There has been considerable interest at the prestigious Sundance Film Festival this week, where Whale Rider has had five screenings. The film has been picked up for US distribution by New Market, the company which distributed the sleeper hit My Big Fat Greek Wedding and is responsible for North American promotion for the critically acclaimed British comedy Bend It Like Beckham.

Whale Rider producer John Barnett expects the film to perform well in the United States, where it opens in June, because of the universality of its themes and the high calibre of the acting and cinematography.

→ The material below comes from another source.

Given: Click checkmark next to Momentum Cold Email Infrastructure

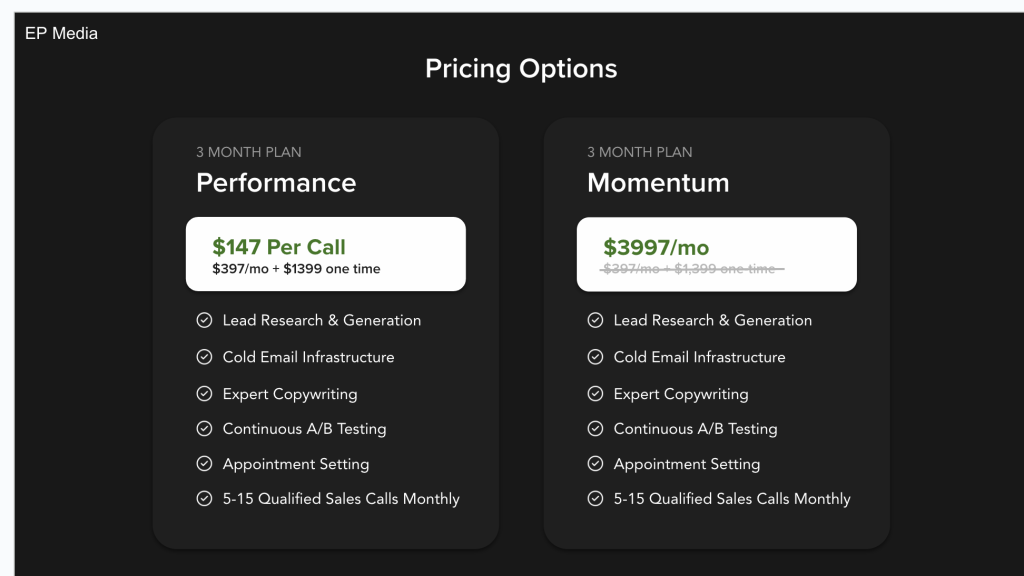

"I don't think [with] the money [distributors] have paid for it, they are planning on small arthouse releases," says Barnett, who optioned the rights to Witi Ihimaera's novel 10 years ago, thinking it would "translate well internationally".

"It's a film that challenges you to think and ... in today's world there's almost a search for this sort of thing in cinema."

In Australia, where Buena Vista International (also the New Zealand distributor) is releasing the movie, it is seen as a potential arthouse hit. No one knows what to expect at the suburban cineplex.

"It's going to be interesting," says Buena Vista International marketing manager Bede Stevens. "I don't think [mass appeal is] going to be an issue [in New Zealand]. It's the first New Zealand film we've ever picked up on and we think it's the best New Zealand film ever made."

The company's Australian promoters will be taking clues from the film's performance in New Zealand. Initially, the film will open in smaller cinemas and gradually be introduced to mainstream theatres. The cast and film-makers will tour Australia.

The film has also been sold to distributors in the UK, Europe, South America, Africa and Asia.